Lessons from Production Debugging
Two bugs that only showed up in Docker deployment taught me more about this architecture than the design phase did.
The Silent gRPC Disconnect
After deploying all services via Docker Compose, orders were created successfully (HTTP 201) but never matched. No errors in the order service logs — just orders sitting in new status forever.
The root cause: order-svc was missing MATCHING_SERVICE__ADDRESS=matching-svc:50054 in its Docker environment. It fell back to the config default (localhost:50054), which doesn’t exist inside a container. The gRPC call to submit the order failed silently because SubmitOrder is fire-and-forget:
// order_service.go — fire-and-forget, error only logged
s.matchingClient.SubmitOrder(ctx, order)
The fix was one line in docker-compose.yml. The lesson: every inter-service address must be explicitly configured in every deployment environment. Config defaults that work locally (localhost:50054) become silent failures in containers.

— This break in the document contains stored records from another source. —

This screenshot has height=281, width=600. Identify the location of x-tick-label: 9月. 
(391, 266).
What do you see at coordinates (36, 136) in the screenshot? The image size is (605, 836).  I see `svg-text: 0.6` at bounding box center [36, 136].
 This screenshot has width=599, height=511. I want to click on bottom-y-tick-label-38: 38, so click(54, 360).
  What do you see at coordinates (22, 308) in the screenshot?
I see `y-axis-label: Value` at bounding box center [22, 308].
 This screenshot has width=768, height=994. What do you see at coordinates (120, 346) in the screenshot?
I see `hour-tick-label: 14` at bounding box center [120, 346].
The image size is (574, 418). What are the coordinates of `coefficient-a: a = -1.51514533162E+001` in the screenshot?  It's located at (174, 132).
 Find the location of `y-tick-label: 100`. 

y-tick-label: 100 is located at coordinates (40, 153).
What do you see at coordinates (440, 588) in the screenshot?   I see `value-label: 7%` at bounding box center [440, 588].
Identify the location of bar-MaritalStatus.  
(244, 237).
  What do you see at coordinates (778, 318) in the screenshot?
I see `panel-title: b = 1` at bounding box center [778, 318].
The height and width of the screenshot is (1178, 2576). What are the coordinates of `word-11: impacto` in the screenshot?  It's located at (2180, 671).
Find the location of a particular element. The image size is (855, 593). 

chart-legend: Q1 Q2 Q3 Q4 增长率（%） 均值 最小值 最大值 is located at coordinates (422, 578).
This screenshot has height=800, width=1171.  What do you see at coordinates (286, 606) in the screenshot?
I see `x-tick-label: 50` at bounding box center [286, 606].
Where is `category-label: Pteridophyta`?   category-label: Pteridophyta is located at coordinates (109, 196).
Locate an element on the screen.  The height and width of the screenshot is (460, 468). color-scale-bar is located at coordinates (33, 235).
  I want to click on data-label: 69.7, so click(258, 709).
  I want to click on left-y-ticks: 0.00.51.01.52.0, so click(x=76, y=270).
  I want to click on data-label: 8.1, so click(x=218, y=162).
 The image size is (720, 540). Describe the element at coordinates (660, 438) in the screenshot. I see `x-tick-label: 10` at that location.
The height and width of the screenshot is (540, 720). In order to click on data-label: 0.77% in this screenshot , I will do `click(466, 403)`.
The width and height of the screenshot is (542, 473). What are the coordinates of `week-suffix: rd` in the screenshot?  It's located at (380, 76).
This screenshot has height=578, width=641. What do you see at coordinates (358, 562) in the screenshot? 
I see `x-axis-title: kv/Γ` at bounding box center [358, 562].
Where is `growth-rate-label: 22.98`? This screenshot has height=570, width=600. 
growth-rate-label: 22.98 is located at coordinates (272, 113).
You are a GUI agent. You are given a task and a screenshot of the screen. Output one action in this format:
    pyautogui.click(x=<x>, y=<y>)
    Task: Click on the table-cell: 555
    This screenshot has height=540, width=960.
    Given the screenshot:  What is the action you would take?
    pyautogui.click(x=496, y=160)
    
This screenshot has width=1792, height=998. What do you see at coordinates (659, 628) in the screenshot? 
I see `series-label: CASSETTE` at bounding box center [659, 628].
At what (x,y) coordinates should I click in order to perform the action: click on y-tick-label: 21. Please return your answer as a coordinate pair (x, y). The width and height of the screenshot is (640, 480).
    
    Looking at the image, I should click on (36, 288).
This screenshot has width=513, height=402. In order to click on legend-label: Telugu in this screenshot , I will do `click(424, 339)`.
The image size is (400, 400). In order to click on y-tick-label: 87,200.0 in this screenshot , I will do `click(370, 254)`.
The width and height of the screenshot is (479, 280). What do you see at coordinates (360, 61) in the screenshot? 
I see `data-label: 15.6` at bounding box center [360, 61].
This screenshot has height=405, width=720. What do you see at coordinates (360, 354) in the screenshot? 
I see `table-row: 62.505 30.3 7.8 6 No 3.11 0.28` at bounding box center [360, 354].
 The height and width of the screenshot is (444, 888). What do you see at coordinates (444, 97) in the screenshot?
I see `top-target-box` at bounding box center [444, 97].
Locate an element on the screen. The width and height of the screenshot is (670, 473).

Self-Trade Prevention Breaks E2E Tests
The E2E test for order execution used a single test account to place both a sell and buy order at the same price, expecting them to match. They never did.
The matching engine has self-trade prevention — if the incoming and resting orders share the same UserID, the match is skipped:
if resting.UserID == incoming.UserID {
e = next
continue // skip self-trade
}
This is correct behavior for a real exchange. The fix: use two different test accounts.
Scenario: Buy and sell orders from different users match and execute
# Trader 1 places a sell order
Given I am logged in as "trader1@booker.dev"
And I am on the trading page
When I fill in the sell order with price "42000" and quantity "0.01"
And I submit the sell order
# Trader 2 places a matching buy order
When I logout and login as "trader2@booker.dev"
And I fill in the buy order with price "42000" and quantity "0.01"
And I submit the buy order
Then the buy order should be filled
The broader lesson: E2E tests must respect the same invariants as production. If your engine prevents self-trades, your tests need multiple users. Seed your database with enough test accounts to support this.
Trade-offs and What’s Missing
This design optimizes for correctness and simplicity over raw throughput. Some conscious trade-offs:
Settlement is synchronous and best-effort. If a settlement gRPC call fails mid-way, the buyer might be debited without the seller being credited. A production system would move settlement to an async queue with idempotent retries — or use a workflow engine like Temporal for durable orchestration.
The matching engine is in-memory. A crash loses the order book state. Recovery requires replaying open orders from the database on startup. A production system would snapshot the order book periodically or use event sourcing.
No rate limiting or circuit breakers. The gRPC calls between services have no circuit breaker protection. A wallet service outage would cascade to order creation failures.
Single-pair goroutine. One goroutine per pair works well for moderate throughput but becomes a bottleneck for high-frequency trading. Sharding the order book or using lock-free data structures would be the next optimization.
Conclusion
Building a trading engine is fundamentally about managing state transitions across multiple services while keeping funds consistent. The saga pattern — explicit compensation at each step — provides a clear mental model for reasoning about failures. gRPC gives you the synchronous guarantees where you need them, NATS JetStream handles the async fan-out, and atomic SQL operations with balance guards prevent the scariest bugs: negative balances and phantom funds.
The bugs that hurt most weren’t in the matching algorithm — they were in deployment configuration and test assumptions. A missing environment variable silently broke the entire trading flow. A test that ignored a business rule (self-trade prevention) passed for the wrong reasons. The code was correct; the environment wasn’t.
The full source code is available on GitHub with unit tests (96% coverage), integration tests using testcontainers, and E2E tests with Cucumber + Playwright covering multi-user trade execution.